_DATA FOR ANALYSIS_:

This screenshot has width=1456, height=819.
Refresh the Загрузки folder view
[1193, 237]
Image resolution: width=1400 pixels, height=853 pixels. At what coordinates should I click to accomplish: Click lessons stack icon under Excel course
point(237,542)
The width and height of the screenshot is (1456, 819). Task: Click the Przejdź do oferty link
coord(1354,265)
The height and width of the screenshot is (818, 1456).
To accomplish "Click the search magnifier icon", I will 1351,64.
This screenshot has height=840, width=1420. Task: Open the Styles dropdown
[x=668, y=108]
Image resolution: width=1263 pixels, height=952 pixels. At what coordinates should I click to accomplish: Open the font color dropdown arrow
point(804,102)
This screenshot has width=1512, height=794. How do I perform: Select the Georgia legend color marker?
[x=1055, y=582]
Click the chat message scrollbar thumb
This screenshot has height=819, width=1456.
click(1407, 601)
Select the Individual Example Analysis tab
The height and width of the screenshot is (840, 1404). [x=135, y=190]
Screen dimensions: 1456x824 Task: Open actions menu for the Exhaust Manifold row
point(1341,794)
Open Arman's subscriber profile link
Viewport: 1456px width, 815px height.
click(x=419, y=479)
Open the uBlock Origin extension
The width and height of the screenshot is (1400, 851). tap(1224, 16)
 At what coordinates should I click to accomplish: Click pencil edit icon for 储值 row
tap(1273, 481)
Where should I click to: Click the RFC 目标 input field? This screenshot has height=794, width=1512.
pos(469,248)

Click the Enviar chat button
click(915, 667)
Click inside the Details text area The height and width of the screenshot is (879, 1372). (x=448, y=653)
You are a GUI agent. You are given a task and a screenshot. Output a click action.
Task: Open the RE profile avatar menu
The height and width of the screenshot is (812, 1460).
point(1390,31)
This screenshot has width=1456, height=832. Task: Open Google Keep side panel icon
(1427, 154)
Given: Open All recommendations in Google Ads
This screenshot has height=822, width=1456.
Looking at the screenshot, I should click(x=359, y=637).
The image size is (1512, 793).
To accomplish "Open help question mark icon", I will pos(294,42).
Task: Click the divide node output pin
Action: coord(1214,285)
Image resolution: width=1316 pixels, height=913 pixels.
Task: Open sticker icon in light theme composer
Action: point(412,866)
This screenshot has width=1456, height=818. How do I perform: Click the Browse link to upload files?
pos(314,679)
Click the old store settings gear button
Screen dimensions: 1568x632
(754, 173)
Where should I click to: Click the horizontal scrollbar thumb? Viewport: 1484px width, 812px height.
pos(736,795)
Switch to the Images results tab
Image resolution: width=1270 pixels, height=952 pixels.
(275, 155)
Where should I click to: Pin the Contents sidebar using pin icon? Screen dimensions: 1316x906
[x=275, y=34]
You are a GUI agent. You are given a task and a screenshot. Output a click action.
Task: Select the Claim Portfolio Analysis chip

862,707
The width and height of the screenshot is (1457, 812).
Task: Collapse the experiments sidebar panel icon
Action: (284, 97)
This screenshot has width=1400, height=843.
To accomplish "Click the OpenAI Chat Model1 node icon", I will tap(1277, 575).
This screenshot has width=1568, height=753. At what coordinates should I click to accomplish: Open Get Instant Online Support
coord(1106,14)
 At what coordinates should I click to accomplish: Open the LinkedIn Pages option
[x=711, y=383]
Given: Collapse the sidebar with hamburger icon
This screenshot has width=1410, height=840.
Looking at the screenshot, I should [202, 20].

_EXERCISE DESCRIPTION_:
Write out exactly the final stretch of the records: the line containing "LinkedIn Pages option" and every line after it, through the last, and nothing else.

_EXERCISE RESPONSE_:
 At what coordinates should I click to accomplish: Open the LinkedIn Pages option
[x=711, y=383]
Given: Collapse the sidebar with hamburger icon
This screenshot has width=1410, height=840.
Looking at the screenshot, I should [202, 20].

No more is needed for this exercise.